**EXERCISE INSTRUCTIONS**
Which lines in the data below contain the word "computer"? Pull each of them out.

(Collected data)
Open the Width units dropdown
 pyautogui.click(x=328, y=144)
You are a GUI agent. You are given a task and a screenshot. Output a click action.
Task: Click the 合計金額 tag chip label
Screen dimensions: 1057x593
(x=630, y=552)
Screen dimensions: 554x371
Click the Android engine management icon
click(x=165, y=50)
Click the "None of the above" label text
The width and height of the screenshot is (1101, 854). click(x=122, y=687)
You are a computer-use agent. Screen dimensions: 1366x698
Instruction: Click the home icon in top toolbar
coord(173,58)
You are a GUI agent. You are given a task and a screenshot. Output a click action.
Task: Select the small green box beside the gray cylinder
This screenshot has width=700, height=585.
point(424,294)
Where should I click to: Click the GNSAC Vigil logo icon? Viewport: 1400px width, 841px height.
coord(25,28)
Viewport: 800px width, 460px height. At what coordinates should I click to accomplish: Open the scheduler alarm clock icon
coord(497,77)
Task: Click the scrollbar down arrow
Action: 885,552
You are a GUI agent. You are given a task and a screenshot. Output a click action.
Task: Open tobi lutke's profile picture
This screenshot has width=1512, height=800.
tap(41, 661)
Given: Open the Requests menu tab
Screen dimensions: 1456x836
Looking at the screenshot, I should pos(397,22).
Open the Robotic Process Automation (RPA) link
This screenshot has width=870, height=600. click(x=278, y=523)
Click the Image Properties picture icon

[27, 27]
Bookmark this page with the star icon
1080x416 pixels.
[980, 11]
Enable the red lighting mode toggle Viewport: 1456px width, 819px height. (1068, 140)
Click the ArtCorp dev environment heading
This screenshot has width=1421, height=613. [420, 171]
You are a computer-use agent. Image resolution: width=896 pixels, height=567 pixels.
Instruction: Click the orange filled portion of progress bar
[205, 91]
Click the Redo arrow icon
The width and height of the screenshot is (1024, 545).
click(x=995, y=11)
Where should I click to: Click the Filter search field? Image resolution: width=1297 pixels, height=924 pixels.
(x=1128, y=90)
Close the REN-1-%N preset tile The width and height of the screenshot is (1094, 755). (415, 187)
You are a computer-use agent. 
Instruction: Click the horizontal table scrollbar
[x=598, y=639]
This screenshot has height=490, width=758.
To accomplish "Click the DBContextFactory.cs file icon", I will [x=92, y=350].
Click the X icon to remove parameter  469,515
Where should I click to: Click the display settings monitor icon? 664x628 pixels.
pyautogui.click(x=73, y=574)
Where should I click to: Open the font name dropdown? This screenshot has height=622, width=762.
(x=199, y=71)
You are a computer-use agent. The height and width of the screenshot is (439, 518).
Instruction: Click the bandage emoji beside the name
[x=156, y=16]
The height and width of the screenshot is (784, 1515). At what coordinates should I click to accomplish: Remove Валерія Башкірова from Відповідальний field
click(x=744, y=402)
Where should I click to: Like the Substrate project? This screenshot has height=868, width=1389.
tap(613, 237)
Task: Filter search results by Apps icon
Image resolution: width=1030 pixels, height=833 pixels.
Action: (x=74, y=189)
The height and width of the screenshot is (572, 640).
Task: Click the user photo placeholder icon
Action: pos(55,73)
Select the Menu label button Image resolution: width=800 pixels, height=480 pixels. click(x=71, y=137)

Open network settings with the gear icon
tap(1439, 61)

**SOLVED PROBLEM**
You are a computer-use agent. Screen dimensions: 1366x698
You are a computer-use agent. Image resolution: width=896 pixels, height=567 pixels.
You are a computer-use agent. 
You are a computer-use agent. The height and width of the screenshot is (439, 518).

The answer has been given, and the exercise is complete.